Montreal director Kim Nguyen wrote the screenplay over a period of 10 years, inspired by an article about children in Burma leading a rebellion force. In researching the film, Nguyen met real child soldiers and humanitarian staff. He envisioned his project as "a redemption story about a child who lives through war and peace."

War Witch was primarily filmed in the Democratic Republic of the Congo. Nguyen discovered Rachel Mwanza and numerous other child actors for his cast in Kinshasa, DRC, after open auditions. Mwanza had never acted before, and was 15 by September 2012. Nguyen said that "Rachel was living in the streets before we did the film". Besides the novice Congolese actors, professional Canadian actors joined the cast.

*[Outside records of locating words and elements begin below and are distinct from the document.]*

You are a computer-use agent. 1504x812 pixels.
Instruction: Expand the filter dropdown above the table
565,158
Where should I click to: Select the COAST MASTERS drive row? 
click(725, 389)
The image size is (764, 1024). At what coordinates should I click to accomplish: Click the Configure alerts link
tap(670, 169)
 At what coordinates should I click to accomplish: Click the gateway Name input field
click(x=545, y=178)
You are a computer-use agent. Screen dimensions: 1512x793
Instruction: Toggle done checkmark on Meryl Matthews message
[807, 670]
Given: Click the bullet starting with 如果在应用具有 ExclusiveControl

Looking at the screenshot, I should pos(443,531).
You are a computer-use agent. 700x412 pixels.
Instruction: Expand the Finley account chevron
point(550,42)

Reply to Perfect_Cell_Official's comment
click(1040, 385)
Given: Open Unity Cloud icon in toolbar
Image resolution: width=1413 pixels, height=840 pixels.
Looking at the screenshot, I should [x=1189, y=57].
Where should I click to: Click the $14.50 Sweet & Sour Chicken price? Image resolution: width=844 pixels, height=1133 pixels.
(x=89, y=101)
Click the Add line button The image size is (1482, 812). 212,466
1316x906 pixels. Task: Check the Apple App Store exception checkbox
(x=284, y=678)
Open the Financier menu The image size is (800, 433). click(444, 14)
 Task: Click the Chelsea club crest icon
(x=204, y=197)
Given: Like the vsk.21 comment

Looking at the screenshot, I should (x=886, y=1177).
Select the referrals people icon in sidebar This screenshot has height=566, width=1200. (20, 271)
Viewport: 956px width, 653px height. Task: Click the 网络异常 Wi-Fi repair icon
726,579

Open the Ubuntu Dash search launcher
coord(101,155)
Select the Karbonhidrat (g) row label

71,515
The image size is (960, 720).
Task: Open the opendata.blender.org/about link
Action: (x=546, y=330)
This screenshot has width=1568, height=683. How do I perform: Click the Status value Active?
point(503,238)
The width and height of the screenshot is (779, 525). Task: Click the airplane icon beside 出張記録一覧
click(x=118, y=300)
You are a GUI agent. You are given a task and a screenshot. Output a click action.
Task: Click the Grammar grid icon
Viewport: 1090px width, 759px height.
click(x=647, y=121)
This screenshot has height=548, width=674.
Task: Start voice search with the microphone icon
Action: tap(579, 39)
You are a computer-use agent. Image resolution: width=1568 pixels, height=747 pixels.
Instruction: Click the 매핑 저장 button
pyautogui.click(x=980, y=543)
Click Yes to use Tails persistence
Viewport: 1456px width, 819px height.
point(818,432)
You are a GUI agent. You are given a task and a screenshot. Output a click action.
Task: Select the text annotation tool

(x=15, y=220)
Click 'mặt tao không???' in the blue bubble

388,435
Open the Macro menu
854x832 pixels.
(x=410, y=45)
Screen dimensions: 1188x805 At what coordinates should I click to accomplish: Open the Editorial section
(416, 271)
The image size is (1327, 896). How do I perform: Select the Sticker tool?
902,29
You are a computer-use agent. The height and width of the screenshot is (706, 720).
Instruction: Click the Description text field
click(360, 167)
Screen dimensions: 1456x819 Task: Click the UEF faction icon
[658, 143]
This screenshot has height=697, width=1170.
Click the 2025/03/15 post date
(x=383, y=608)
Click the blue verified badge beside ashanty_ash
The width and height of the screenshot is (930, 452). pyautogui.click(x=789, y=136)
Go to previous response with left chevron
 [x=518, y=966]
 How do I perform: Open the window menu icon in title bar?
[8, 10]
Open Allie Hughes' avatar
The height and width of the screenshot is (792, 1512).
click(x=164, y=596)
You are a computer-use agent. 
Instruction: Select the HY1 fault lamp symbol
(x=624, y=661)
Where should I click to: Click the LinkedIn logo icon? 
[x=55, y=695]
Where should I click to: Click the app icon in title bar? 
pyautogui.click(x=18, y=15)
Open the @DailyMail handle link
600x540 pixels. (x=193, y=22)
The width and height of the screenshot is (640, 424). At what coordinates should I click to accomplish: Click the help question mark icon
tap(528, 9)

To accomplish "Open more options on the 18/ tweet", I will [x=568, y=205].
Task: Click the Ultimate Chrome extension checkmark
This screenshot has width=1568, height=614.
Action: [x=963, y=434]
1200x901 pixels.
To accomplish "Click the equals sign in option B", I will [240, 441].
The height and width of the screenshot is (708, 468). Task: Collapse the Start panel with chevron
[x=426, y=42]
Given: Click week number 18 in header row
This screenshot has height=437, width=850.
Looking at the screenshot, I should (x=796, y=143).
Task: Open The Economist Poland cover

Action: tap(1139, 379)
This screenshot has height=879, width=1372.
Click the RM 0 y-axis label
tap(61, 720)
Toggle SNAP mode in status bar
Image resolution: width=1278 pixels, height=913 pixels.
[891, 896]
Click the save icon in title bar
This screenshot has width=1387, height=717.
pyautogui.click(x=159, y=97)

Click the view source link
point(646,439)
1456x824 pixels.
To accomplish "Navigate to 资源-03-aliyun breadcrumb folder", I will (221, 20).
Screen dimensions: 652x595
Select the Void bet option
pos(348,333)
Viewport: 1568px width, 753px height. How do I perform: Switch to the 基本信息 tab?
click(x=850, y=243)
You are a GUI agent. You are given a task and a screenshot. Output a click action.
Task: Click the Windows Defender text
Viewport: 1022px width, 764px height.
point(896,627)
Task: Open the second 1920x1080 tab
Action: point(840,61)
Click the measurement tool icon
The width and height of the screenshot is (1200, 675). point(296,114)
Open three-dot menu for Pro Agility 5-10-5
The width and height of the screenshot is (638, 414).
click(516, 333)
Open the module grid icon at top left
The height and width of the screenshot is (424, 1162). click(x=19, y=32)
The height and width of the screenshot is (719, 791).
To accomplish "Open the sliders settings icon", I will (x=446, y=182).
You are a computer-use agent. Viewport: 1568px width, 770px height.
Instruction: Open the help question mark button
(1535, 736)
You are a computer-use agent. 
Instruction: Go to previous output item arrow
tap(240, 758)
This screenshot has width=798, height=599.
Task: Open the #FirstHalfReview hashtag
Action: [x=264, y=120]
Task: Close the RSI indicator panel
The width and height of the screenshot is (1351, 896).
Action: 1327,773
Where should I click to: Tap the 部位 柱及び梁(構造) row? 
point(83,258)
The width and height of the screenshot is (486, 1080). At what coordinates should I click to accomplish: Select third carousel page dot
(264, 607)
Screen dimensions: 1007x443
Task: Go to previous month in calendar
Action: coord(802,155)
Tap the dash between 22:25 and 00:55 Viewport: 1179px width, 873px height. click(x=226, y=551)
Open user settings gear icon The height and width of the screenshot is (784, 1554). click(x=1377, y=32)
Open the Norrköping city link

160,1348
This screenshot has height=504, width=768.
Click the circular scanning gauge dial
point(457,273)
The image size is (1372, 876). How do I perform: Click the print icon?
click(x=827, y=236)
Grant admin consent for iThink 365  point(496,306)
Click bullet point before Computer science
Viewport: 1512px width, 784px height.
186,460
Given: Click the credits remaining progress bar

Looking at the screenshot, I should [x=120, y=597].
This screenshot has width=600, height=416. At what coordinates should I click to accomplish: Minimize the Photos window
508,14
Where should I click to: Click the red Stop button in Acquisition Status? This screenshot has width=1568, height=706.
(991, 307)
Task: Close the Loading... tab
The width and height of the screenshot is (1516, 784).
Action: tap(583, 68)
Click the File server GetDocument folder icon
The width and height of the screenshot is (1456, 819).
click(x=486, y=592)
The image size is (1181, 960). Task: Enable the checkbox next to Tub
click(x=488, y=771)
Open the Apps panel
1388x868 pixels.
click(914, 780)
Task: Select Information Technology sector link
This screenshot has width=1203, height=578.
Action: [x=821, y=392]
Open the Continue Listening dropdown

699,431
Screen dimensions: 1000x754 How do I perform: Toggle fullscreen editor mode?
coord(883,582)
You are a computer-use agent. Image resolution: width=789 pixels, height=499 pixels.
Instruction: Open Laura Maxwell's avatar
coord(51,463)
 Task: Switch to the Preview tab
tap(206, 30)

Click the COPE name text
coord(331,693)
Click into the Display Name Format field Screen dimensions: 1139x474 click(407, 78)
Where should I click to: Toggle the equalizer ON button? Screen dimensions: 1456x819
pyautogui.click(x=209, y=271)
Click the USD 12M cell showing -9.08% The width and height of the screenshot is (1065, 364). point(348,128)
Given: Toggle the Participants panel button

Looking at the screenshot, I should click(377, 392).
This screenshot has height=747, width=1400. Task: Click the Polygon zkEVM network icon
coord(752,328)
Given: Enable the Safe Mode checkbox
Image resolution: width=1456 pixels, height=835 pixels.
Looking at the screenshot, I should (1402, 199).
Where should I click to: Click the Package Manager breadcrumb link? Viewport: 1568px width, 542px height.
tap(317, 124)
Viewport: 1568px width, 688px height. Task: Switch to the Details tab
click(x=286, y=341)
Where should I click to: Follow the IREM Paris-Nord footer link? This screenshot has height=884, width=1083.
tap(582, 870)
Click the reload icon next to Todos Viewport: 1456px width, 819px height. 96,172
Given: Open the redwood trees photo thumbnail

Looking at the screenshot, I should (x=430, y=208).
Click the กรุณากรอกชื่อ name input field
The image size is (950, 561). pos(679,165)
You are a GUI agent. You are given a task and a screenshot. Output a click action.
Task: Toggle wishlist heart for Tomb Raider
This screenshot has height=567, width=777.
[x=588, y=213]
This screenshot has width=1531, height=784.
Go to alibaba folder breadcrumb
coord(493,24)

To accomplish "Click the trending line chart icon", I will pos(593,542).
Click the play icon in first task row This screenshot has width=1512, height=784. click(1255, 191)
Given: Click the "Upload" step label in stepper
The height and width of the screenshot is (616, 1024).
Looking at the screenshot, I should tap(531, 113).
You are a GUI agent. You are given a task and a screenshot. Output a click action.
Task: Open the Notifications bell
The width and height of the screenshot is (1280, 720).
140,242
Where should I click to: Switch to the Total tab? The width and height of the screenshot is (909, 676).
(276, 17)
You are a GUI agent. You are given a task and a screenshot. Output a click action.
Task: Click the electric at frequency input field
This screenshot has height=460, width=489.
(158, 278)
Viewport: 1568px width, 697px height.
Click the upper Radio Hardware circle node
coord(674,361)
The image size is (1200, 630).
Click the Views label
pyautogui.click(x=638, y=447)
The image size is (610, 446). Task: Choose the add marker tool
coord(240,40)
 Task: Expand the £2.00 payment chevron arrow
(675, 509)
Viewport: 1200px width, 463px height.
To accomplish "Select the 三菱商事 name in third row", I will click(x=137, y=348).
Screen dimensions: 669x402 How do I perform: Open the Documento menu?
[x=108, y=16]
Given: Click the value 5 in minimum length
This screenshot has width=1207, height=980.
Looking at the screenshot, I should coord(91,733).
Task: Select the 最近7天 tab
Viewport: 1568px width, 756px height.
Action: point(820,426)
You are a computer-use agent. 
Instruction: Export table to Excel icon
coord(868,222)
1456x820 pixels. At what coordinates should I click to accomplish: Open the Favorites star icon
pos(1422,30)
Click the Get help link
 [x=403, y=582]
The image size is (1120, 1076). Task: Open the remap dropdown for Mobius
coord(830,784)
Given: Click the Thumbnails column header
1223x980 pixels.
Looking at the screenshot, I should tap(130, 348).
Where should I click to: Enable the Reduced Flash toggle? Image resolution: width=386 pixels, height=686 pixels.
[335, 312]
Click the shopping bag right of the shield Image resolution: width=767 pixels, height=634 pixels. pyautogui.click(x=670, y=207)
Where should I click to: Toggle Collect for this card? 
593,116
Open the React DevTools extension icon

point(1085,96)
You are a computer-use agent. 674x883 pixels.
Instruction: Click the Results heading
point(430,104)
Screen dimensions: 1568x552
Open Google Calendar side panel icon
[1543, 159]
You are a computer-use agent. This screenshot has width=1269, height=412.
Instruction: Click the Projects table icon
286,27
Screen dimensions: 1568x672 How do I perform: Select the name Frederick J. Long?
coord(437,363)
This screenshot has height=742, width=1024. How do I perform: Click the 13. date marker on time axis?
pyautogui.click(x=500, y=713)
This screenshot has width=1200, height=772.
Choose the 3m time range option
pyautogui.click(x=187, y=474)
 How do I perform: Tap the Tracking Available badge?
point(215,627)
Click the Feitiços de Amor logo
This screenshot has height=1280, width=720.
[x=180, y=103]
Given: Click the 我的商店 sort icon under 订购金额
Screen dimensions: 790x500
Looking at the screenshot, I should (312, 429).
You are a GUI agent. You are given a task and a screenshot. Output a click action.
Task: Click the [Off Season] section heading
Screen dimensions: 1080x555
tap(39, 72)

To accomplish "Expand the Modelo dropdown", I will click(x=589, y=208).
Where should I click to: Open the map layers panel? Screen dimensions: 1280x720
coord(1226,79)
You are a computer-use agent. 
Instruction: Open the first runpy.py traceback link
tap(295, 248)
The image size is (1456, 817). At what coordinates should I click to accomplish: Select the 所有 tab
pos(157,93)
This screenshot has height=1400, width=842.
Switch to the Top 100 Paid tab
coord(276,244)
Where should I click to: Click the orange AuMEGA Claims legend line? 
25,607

Most of War Witch was filmed in the order of the story. It was only the second film shot in the DRC in 25 years, and due to security concerns, the crew was accompanied by soldiers with AK-47s, and insurance was challenging to obtain.

==Release==
The film had its debut at the Berlin International Film Festival on 17 February 2012, where it was seen by 1,500 people. Nguyen became the first Canadian to compete for the Silver Bear in 13 years. In the spring, it played in North America for the first time at the Tribeca Film Festival. It also screened from 14 to 15 September at the 2012 Toronto International Film Festival.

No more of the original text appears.